OBJECTIVE: Write out every row again, replacing "Home" with "Domů" and keeping everything else the same. Leave out the pictures.

RAW DATA:
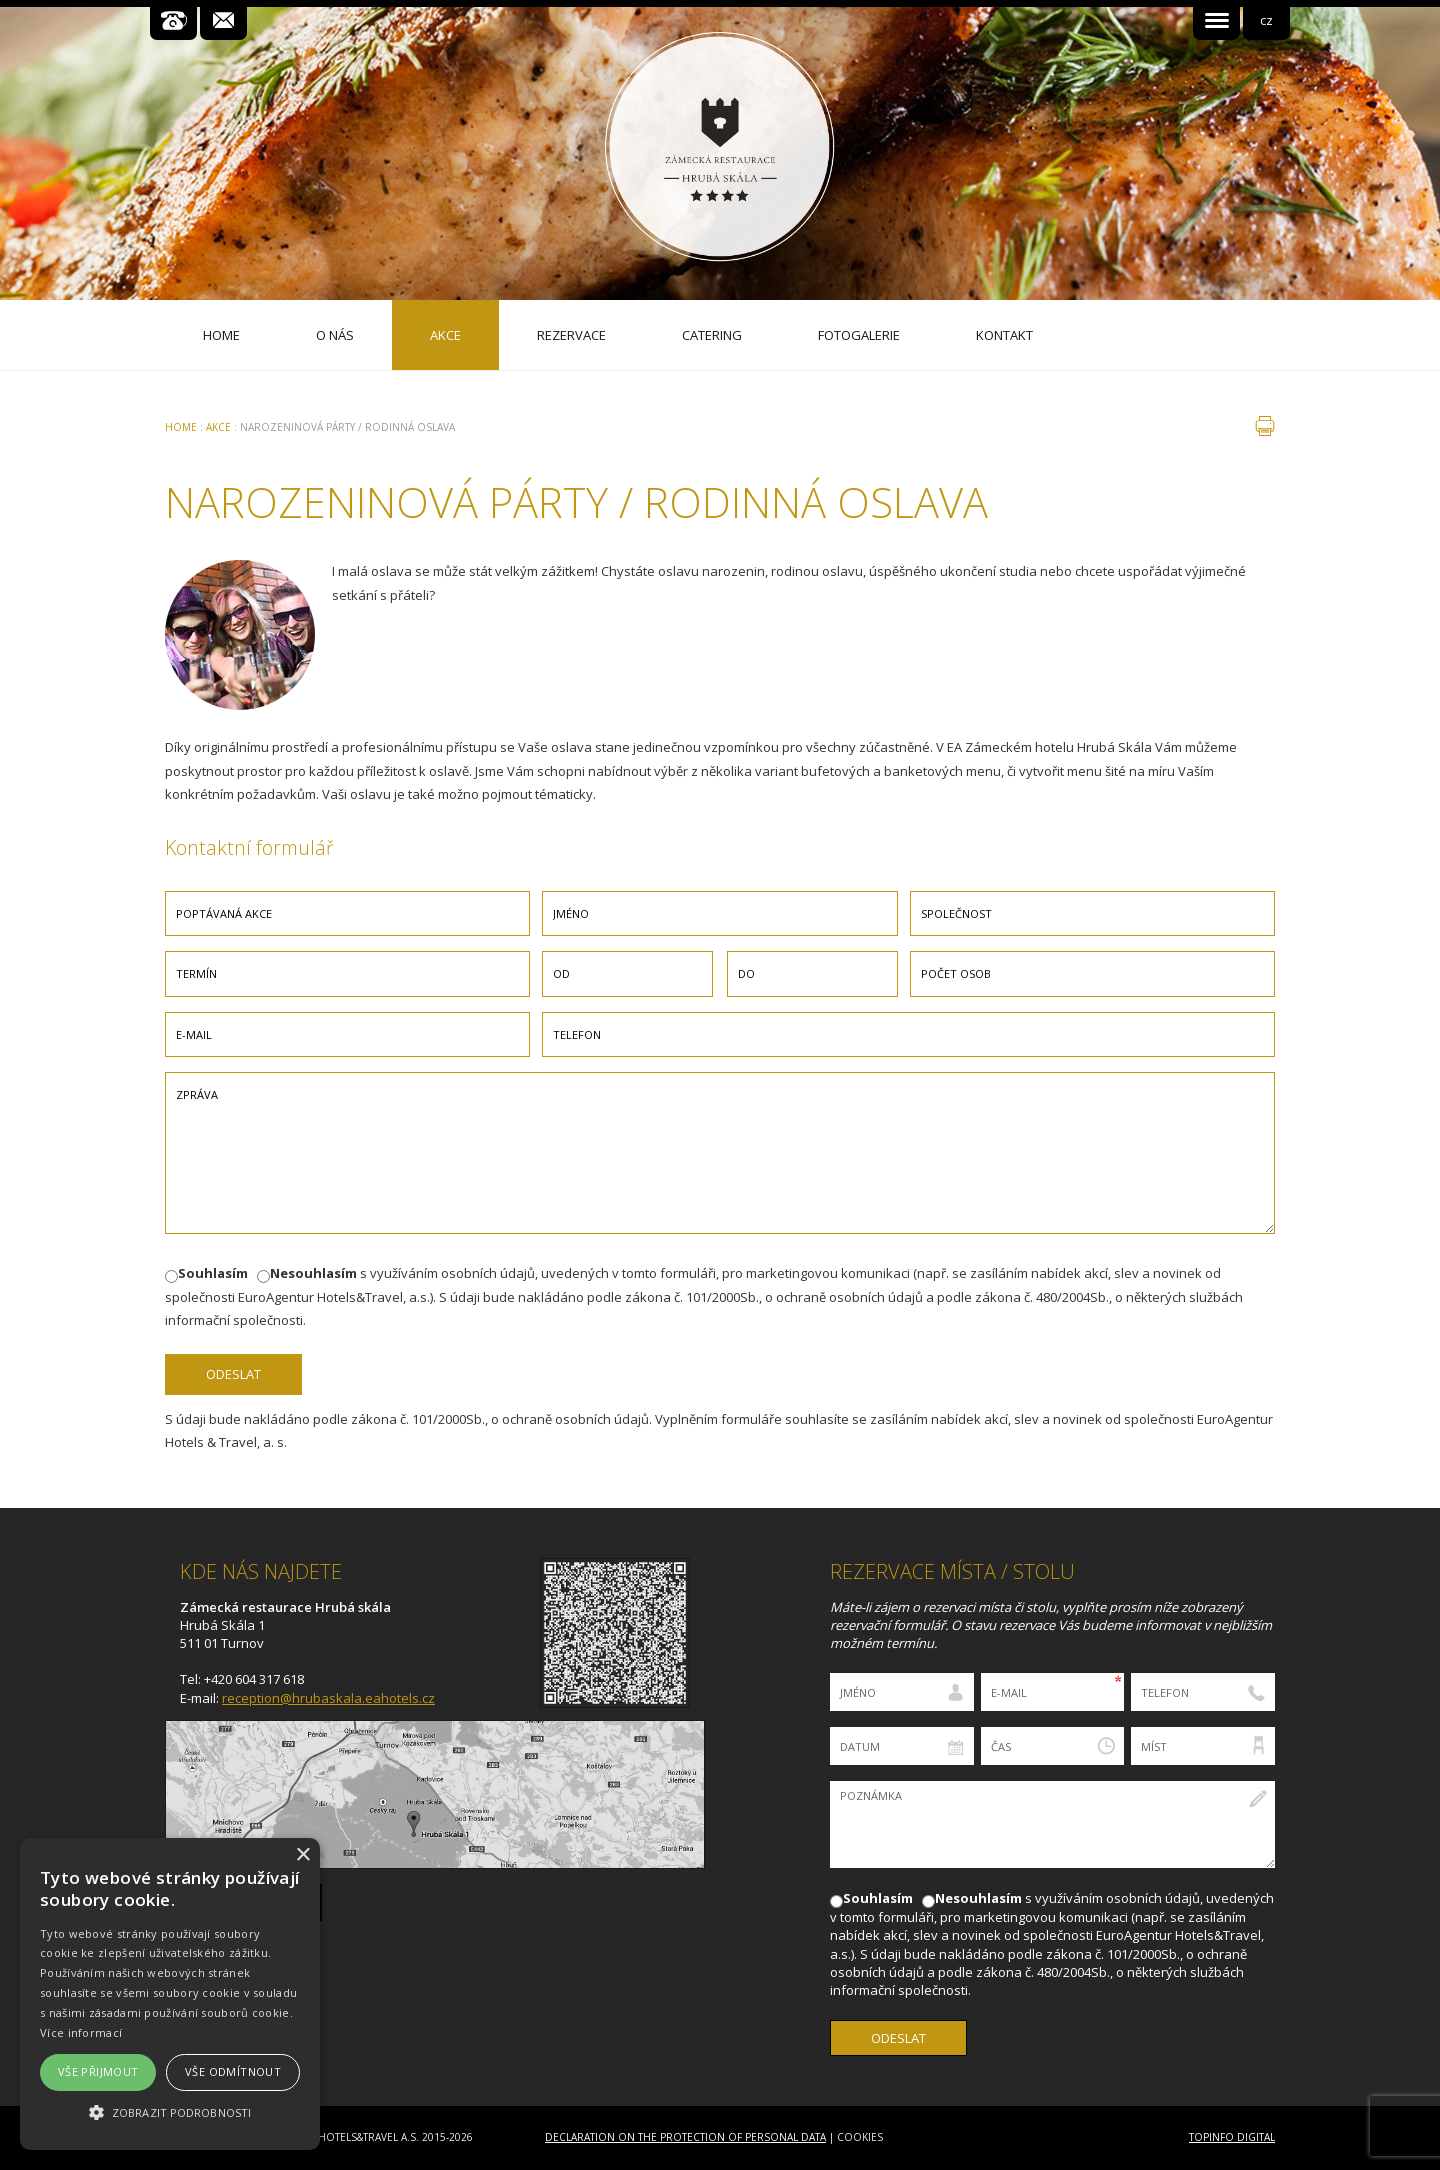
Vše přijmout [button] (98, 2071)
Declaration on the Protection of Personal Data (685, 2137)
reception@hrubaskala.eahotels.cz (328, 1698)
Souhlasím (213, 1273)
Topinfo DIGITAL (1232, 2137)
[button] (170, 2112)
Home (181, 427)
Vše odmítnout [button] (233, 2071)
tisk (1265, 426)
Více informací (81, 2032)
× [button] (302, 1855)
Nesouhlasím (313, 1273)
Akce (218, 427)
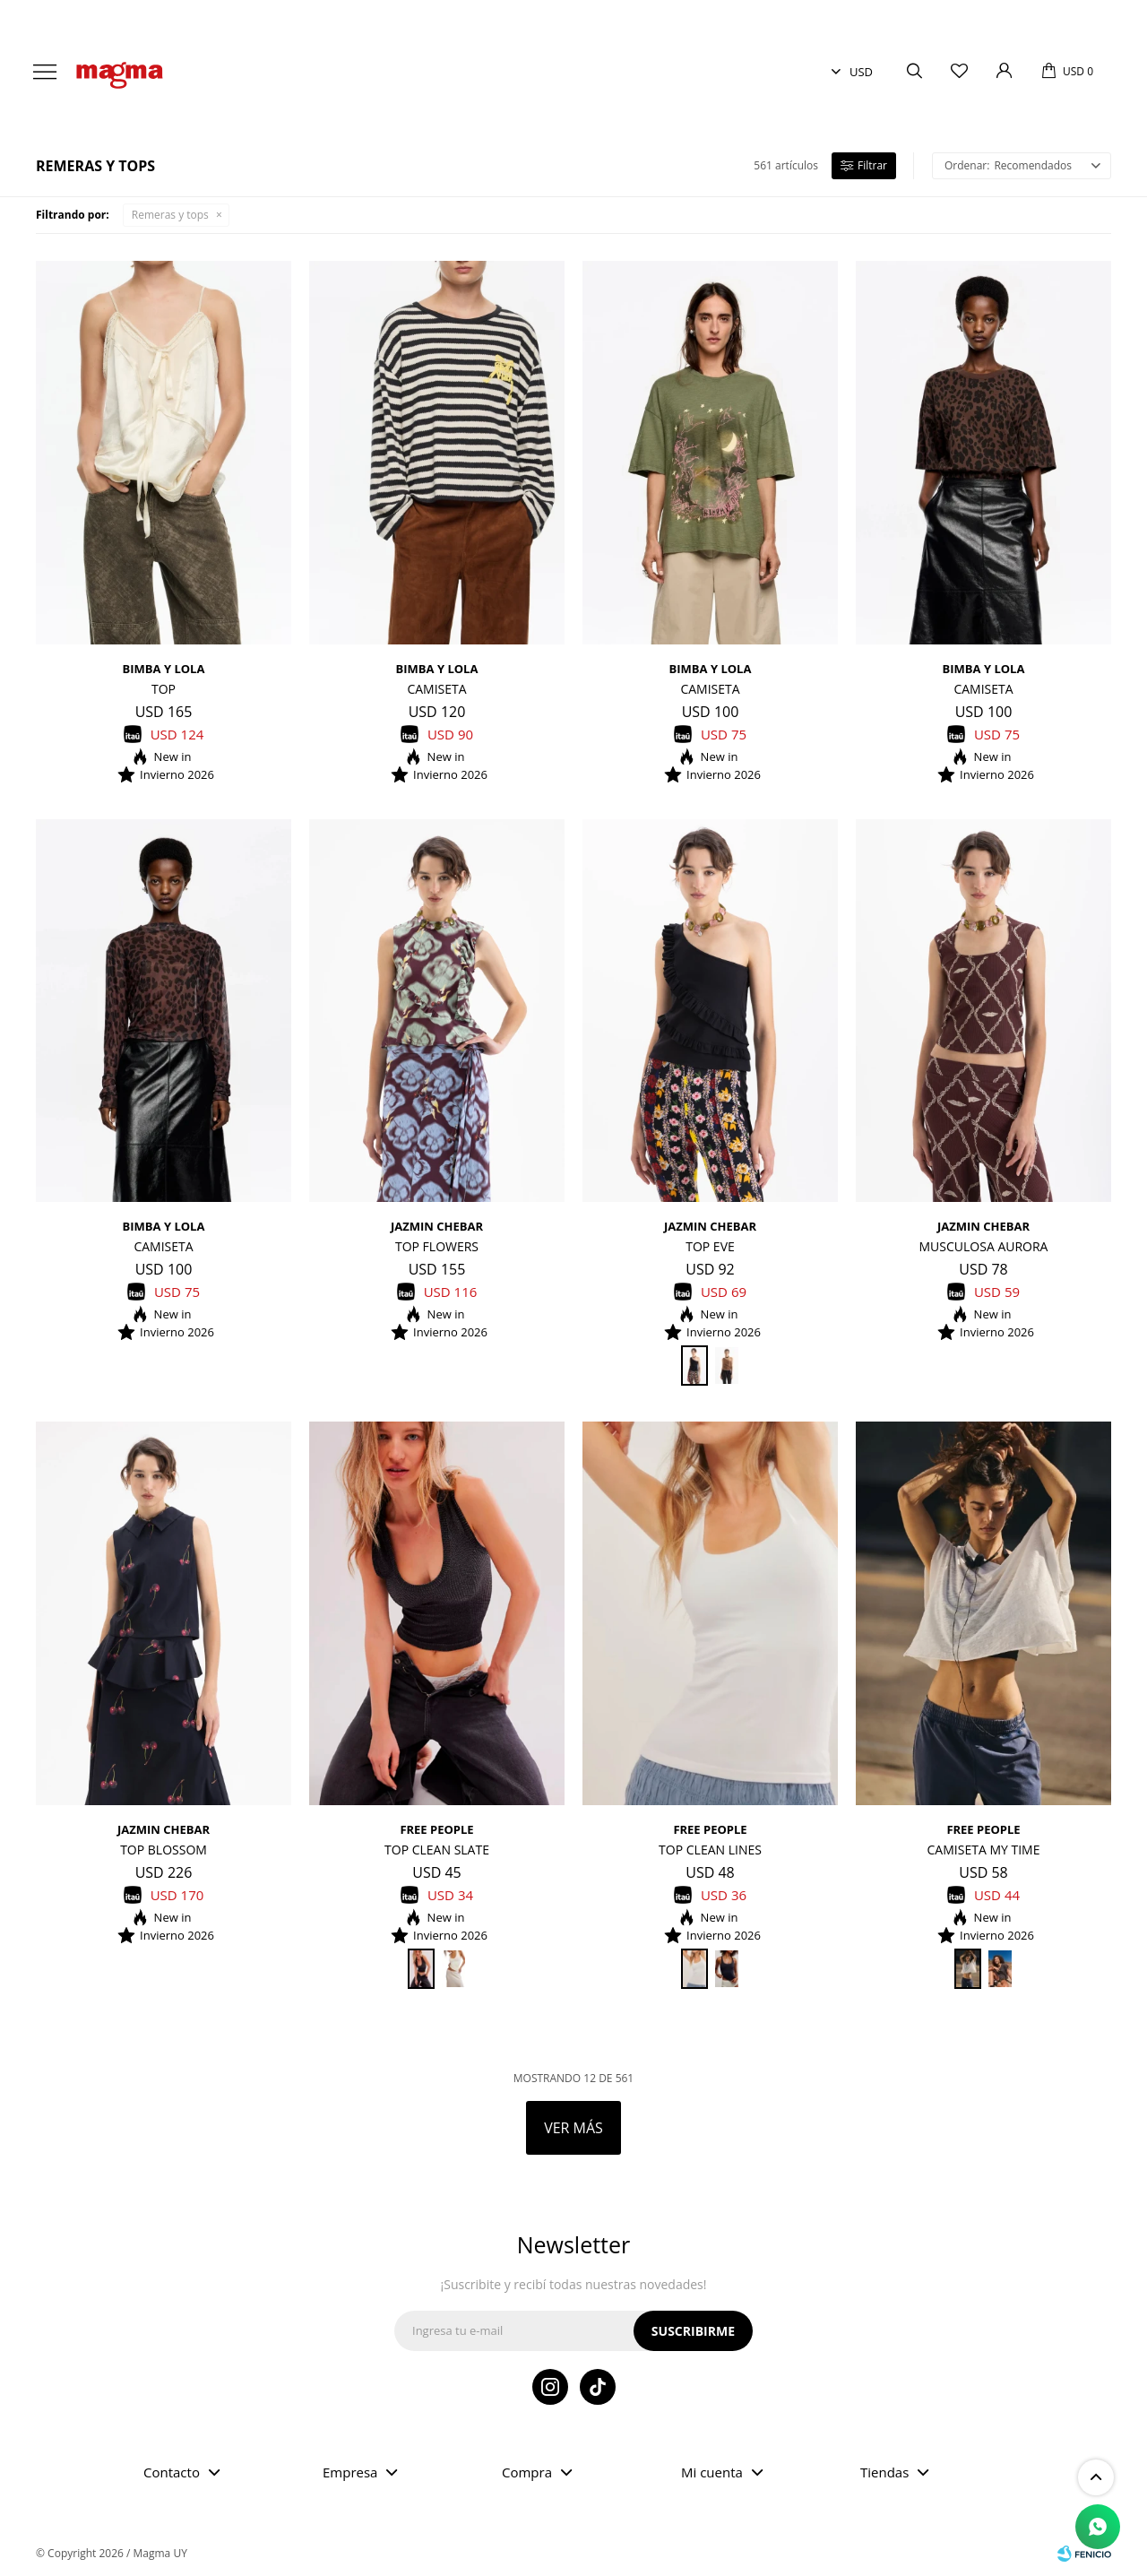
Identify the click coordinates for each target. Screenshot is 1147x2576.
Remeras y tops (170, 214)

FINISHED EXERCISE:
Vše přijmout [button] (98, 2071)
Declaration on the Protection of Personal Data (685, 2137)
reception@hrubaskala.eahotels.cz (328, 1698)
Souhlasím (213, 1273)
Topinfo DIGITAL (1232, 2137)
[button] (170, 2112)
Domů (181, 427)
Vše odmítnout [button] (233, 2071)
tisk (1265, 426)
Více informací (81, 2032)
× [button] (302, 1855)
Nesouhlasím (313, 1273)
Akce (218, 427)
Identify the click coordinates for each target. Screenshot is 1147x2576.
Remeras y tops (170, 214)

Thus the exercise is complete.